Mode bringt Farbe ins graue Wien
Die Ausstellung „Show off“im MAK erzählt, wie Modeschöpfer die Welt und die Stadt veränderten.
WIEN. Wien in den frühen 1980erJahren muss so grau gewesen sein, dass es sich Bewohner der heutigen Hipster-Metropole nicht vorstellen können. „Das war das Ende von Europa, dahinter war der Eiserne Vorhang“, erzählt Andreas Bergbaur.
Der Mann weiß, wovon er spricht. Heute ist er als Experte für die Mailänder Modeindustrie tätig, vor knapp vierzig Jahren hat er erlebt, wie die Mode Farbe in die Bundeshauptstadt gebracht hat: 1979 erblickte das Lifestyle-Magazin „Wiener“das Licht der Welt, 1983 wurde mit der „U-Mode“im Szeneclub U4 ein Vorgänger der Fashion Week ins Leben gerufen. „Das war sehr schrill und londonmäßig“, erinnert sich Andreas Bergbaur.
Diese Phase des Umbruchs bildet den Anfangspunkt der Ausstellung „Show off“, die Bergbaur im Museum für angewandte Kunst (MAK) in Wien mitkuratiert hat. „Den Plan einer großen Modeausstellung gibt es, seit das MAK vor einigen Jahren das Helmut-Lang-Archiv erhielt.“Der Wiener Weltstar Helmut Lang bildet einen der Stränge im Entrée der Schau, den zweiten der Vordenker Rudi Gernreich. „Das sind für uns die Wegbereiter“, sagt Bergbaur. Gernreich musste wegen seiner jüdischen Herkunft mit sechzehn Jahren vor den Nazis fliehen und machte in den USA der 1950er Karriere. „Er hat Inspirationen aus Wien mitgenommen, die grafischen Muster kommen aus der Tradition der Wiener Werkstätte.“Der
Uniformist Helmut Lang dagegen stehe in der Tradition eines Adolf Loos: Ornament ist überflüssig.

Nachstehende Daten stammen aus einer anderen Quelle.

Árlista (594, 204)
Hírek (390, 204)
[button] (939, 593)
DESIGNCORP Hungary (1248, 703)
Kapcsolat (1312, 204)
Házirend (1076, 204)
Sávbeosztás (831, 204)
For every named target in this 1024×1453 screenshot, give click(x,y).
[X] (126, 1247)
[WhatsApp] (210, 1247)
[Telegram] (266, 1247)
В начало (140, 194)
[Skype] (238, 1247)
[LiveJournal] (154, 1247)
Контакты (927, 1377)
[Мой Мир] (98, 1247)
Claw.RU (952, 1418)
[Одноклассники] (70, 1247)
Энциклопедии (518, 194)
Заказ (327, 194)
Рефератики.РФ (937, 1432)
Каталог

In diesen beiden Ursträngen bewegen sich die weiteren 60 Positionen der Ausstellung. Am anderen Ende der Timeline stehen Modeschöpfer wie Marina Hoermanseder, Lena Hoschek oder Arthur Arbesser. Die heutige Generation zeichne sich dadurch aus, nicht mehr mit einem Geschäft auf der Kärntner Straße Kundschaft anzuziehen, sondern „auf der globalen Internetstraße“. Viele Österreicher seien in großen Modehäusern weltweit tätig. Daran trägt auch die hochwertige Ausbildung Anteil, die an der Modeklasse der „Angewandten“in Wien angeboten wird. Wieder bildeten die 1980er-Jahre eine Zäsur: Oswald Oberhuber wurde Rektor und setzte auf Internationalisierung. 1980 wurde Karl Lagerfeld der erste Professor, dem folgten Jil Sander oder Vivienne Westwood. „Plötzlich arbeiteten TopStars der Szene mit den Studenten, Lagerfeld stellte im Palais Lichtenstein aus“, sagt Bergbaur. Die Outputs aus vierzig Jahren „Angewandte“nehmen in der Schau breiten Platz ein.
Die Kuratoren hätten versucht, sowohl österreichische Spuren in der Modewelt aufzuspüren als auch Leute, die in Wien ihre Spuren hinterlassen hätten. Das alles wird in einer spektakulären Ausstellungsarchitektur mit 360Grad-Einblicken auf die Designerstücke aufbereitet. Ein Musthave, nicht nur für Fashionistas. Ausstellung: „Show off. Austrian Fashion Design“, Wien, Museum für angewandte Kunst, bis 12. Juli.